▶ [WHAT TO WORK ON] What's needed is a full, exact retyping of the records.

(EXTRACTED ENTRIES begins)

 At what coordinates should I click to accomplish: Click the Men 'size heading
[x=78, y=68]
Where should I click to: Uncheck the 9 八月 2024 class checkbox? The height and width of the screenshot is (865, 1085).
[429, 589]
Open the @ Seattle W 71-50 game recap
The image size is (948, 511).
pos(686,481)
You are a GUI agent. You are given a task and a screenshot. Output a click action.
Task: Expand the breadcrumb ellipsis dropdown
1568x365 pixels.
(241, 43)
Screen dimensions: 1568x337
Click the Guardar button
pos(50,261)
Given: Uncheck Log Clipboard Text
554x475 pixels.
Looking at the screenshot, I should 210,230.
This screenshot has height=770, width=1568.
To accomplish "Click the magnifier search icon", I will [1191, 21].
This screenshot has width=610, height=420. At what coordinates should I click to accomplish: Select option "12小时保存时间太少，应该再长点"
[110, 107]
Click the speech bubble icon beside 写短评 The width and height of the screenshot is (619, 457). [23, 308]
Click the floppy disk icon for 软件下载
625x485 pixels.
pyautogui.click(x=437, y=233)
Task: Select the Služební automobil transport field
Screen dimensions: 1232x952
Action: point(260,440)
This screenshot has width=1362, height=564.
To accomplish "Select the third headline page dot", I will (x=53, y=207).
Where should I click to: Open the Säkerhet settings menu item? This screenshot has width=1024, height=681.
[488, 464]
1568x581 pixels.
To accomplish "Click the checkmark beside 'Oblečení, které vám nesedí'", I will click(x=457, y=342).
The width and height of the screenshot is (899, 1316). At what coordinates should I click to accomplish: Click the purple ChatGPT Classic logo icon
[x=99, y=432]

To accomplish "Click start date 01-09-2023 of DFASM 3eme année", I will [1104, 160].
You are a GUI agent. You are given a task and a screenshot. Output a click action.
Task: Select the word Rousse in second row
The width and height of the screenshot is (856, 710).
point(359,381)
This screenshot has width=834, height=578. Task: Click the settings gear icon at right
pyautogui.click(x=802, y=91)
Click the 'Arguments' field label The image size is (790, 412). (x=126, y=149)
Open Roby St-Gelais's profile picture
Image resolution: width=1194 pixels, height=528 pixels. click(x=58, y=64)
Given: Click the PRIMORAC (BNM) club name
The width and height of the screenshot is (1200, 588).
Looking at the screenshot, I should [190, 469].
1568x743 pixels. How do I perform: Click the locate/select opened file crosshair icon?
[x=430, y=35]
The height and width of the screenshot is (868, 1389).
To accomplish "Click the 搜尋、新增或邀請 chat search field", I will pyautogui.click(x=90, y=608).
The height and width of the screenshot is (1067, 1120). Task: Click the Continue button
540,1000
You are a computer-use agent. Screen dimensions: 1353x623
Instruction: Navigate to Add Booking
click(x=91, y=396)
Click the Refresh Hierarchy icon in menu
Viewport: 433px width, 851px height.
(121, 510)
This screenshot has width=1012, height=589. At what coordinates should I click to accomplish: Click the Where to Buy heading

(EXTRACTED ENTRIES ends)

▶ [EXERCISE OUTPUT]
 At what coordinates should I click to accomplish: Click the Men 'size heading
[x=78, y=68]
Where should I click to: Uncheck the 9 八月 2024 class checkbox? The height and width of the screenshot is (865, 1085).
[429, 589]
Open the @ Seattle W 71-50 game recap
The image size is (948, 511).
pos(686,481)
You are a GUI agent. You are given a task and a screenshot. Output a click action.
Task: Expand the breadcrumb ellipsis dropdown
1568x365 pixels.
(241, 43)
Screen dimensions: 1568x337
Click the Guardar button
pos(50,261)
Given: Uncheck Log Clipboard Text
554x475 pixels.
Looking at the screenshot, I should 210,230.
This screenshot has height=770, width=1568.
To accomplish "Click the magnifier search icon", I will [1191, 21].
This screenshot has width=610, height=420. At what coordinates should I click to accomplish: Select option "12小时保存时间太少，应该再长点"
[110, 107]
Click the speech bubble icon beside 写短评 The width and height of the screenshot is (619, 457). [23, 308]
Click the floppy disk icon for 软件下载
625x485 pixels.
pyautogui.click(x=437, y=233)
Task: Select the Služební automobil transport field
Screen dimensions: 1232x952
Action: point(260,440)
This screenshot has width=1362, height=564.
To accomplish "Select the third headline page dot", I will (x=53, y=207).
Where should I click to: Open the Säkerhet settings menu item? This screenshot has width=1024, height=681.
[488, 464]
1568x581 pixels.
To accomplish "Click the checkmark beside 'Oblečení, které vám nesedí'", I will click(x=457, y=342).
The width and height of the screenshot is (899, 1316). At what coordinates should I click to accomplish: Click the purple ChatGPT Classic logo icon
[x=99, y=432]

To accomplish "Click start date 01-09-2023 of DFASM 3eme année", I will [1104, 160].
You are a GUI agent. You are given a task and a screenshot. Output a click action.
Task: Select the word Rousse in second row
The width and height of the screenshot is (856, 710).
point(359,381)
This screenshot has width=834, height=578. Task: Click the settings gear icon at right
pyautogui.click(x=802, y=91)
Click the 'Arguments' field label The image size is (790, 412). (x=126, y=149)
Open Roby St-Gelais's profile picture
Image resolution: width=1194 pixels, height=528 pixels. click(x=58, y=64)
Given: Click the PRIMORAC (BNM) club name
The width and height of the screenshot is (1200, 588).
Looking at the screenshot, I should [190, 469].
1568x743 pixels. How do I perform: Click the locate/select opened file crosshair icon?
[x=430, y=35]
The height and width of the screenshot is (868, 1389).
To accomplish "Click the 搜尋、新增或邀請 chat search field", I will pyautogui.click(x=90, y=608).
The height and width of the screenshot is (1067, 1120). Task: Click the Continue button
540,1000
You are a computer-use agent. Screen dimensions: 1353x623
Instruction: Navigate to Add Booking
click(x=91, y=396)
Click the Refresh Hierarchy icon in menu
Viewport: 433px width, 851px height.
(121, 510)
This screenshot has width=1012, height=589. At what coordinates should I click to accomplish: Click the Where to Buy heading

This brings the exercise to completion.